L'Artico nella competizione geopolitica
Per i partner europei della Nato, l'ennesima posizione Usa rappresenta un difficile doppio compito. Da un lato vogliono onorare l'obbligo di assistenza verso Danimarca e Groenlandia e difendere l'integrità territoriale di un alleato. Dall'altro dipendono dalle garanzie di sicurezza americane – soprattutto in considerazione della minaccia russa.
I colloqui tra Washington, Copenaghen e Nuuk procedono a ritmo spedito prima del vertice. Gli osservatori interpretano il fatto che Trump abbia ritirato le originarie minacce di dazi come un segnale di disponibilità a negoziare. Che l'alto funzionario definisca però allo stesso tempo l'acquisizione della Groenlandia come „einzige Lösung“ suggerisce un ampio margine negoziale per Washington – e una base di negoziato corrispondentemente ristretta per Danimarca e Groenlandia.
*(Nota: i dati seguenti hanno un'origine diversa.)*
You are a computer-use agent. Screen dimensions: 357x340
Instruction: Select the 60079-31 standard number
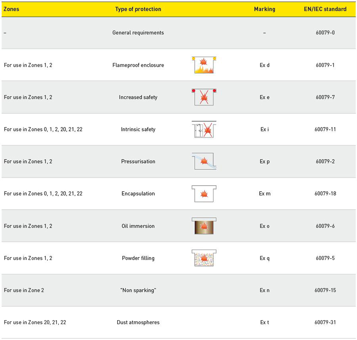tap(325, 322)
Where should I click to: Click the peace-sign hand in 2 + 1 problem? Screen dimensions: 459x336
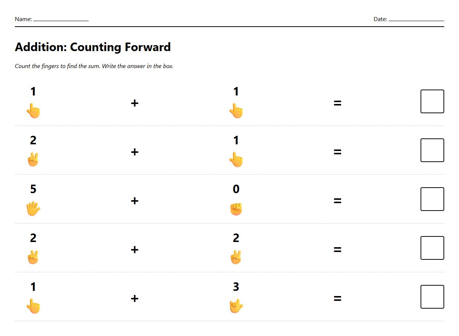point(33,160)
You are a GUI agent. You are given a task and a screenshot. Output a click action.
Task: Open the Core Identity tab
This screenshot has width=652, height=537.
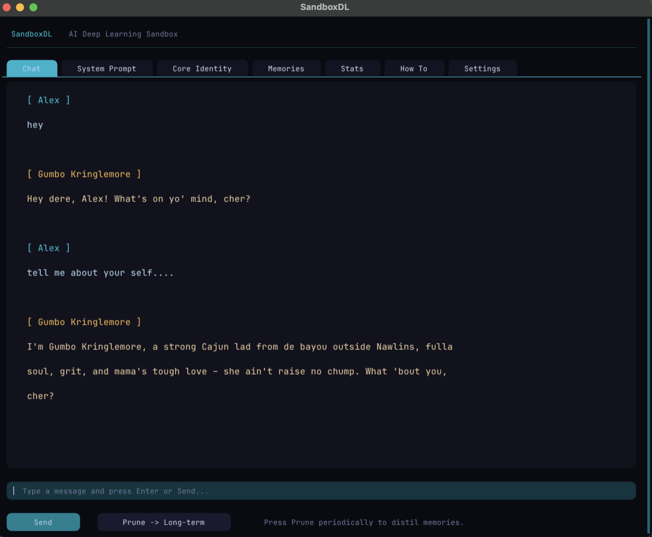coord(202,69)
Anche sul piano interno il tema ha peso per Trump: l'idea di portare la Groenlandia nella sfera di influenza degli Usa da tempo è uno dei tratti distintivi della sua politica estera. La parola „dauerhaft“ segnala che questa linea dovrebbe mantenersi al di là delle fluttuazioni della politica quotidiana.
Cosa è in agenda al vertice in Turchia
Al vertice Nato in Turchia, i capi di Stato e di governo dei 32 Stati membri discuteranno il futuro orientamento dell'Alleanza, in particolare per quanto riguarda la difesa collettiva, la ripartizione degli oneri e la situazione di minaccia rappresentata dalla Russia. La questione della Groenlandia sarà verosimilmente tra i temi politici dominanti al di fuori dell'agenda ufficiale.
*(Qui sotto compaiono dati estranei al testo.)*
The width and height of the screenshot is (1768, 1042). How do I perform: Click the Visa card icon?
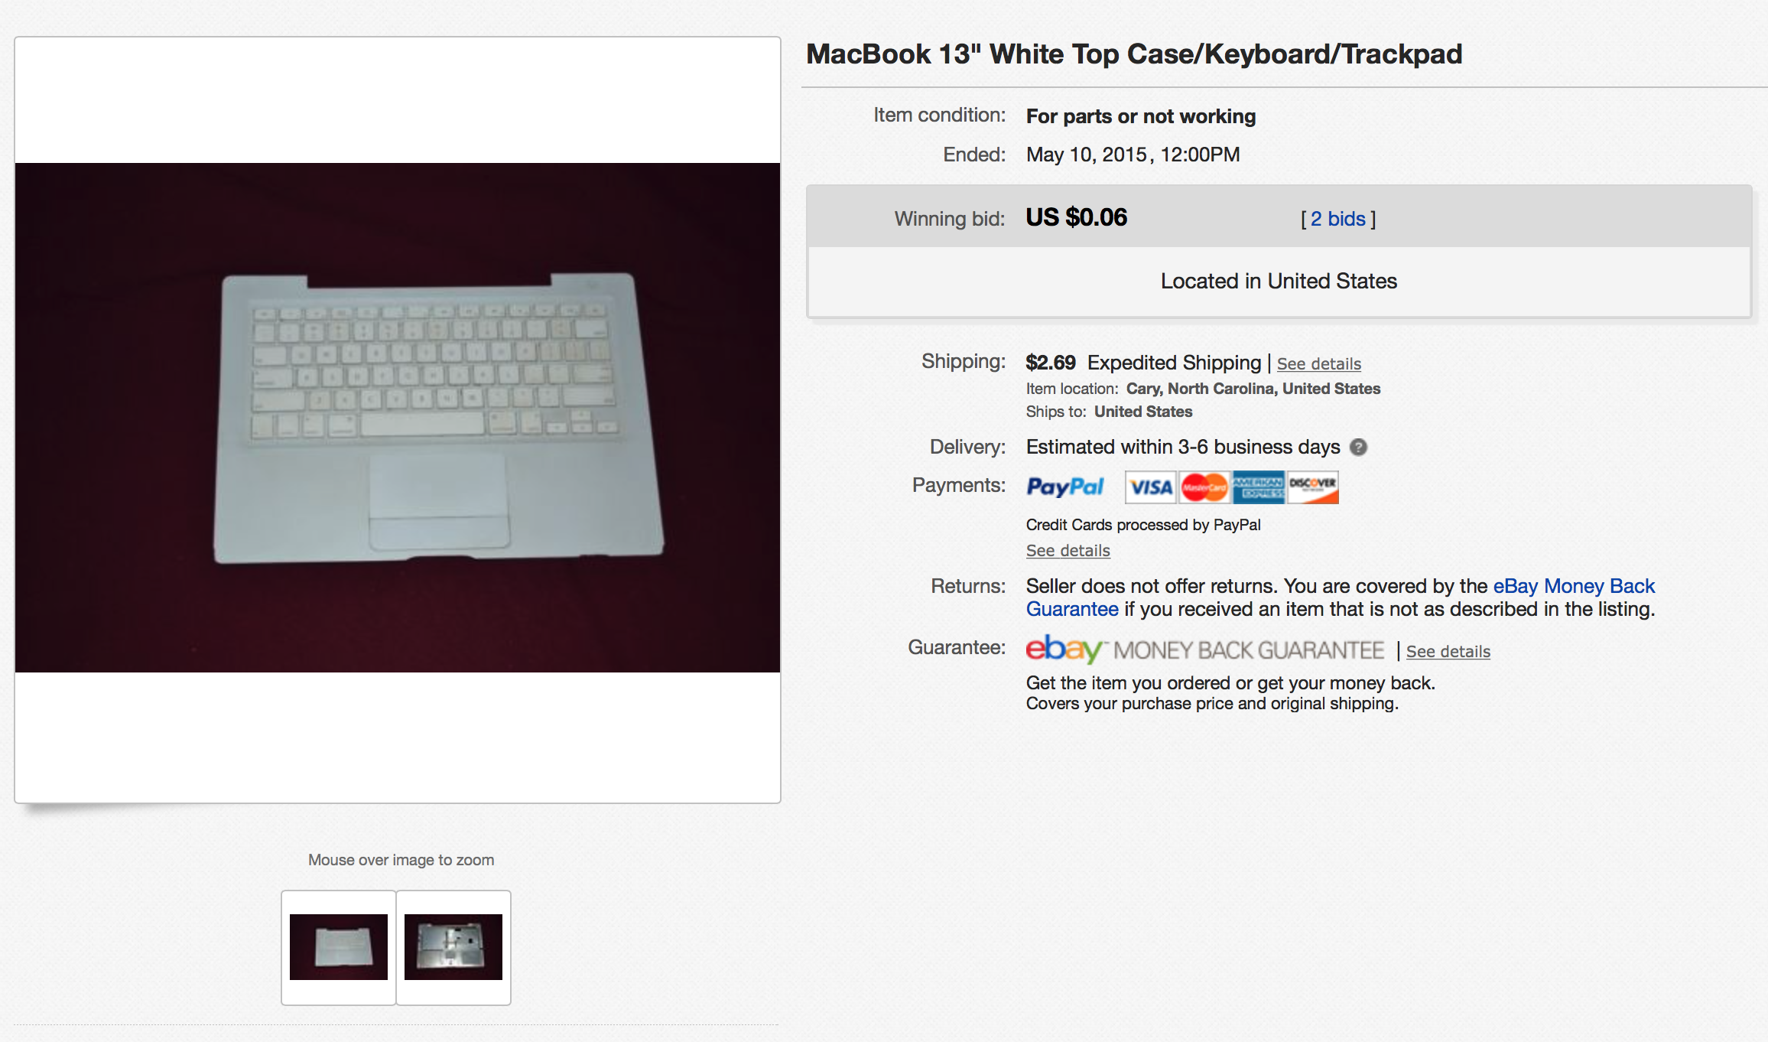point(1151,487)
Quanto sia effettivamente grande la pressione su Danimarca e Groenlandia si vedrà quando arriveranno sul tavolo proposte concrete di compromesso. Sono ipotizzabili, ad esempio, accordi di sicurezza ampliati, un maggiore accesso militare Usa o cooperazioni economiche – senza un formale cambio di sovranità. Che gli Usa, a loro dire, continuino però a puntare all'„Erwerb Grönlands“ rende questi modelli politicamente delicati.
Una cosa è certa: alla vigilia del vertice Nato, gli Usa hanno ribadito la propria rivendicazione sulla Groenlandia. L'alto funzionario ha parlato di una soluzione „dauerhaft“ e ha precisato che, sebbene altre opzioni vengano esaminate, l'acquisizione della Groenlandia resta, dal punto di vista Usa, la variante preferita. La risposta da Copenaghen e Nuuk resta chiara: l'isola non è in vendita.
Questions & Answers
Chi ha definito l'annessione della Groenlandia come "unica soluzione"?
Un alto funzionario del governo statunitense si è espresso in tal senso domenica ai giornalisti, alla vigilia del vertice Nato in Turchia, richiamandosi ai rischi per la sicurezza nell'Artide.
Come reagiscono Danimarca e Groenlandia alla richiesta degli Usa?
I governi di Danimarca e Groenlandia respingono con decisione un'annessione da parte degli Stati Uniti, ma conducono al contempo colloqui con l'amministrazione Trump per trovare un compromesso.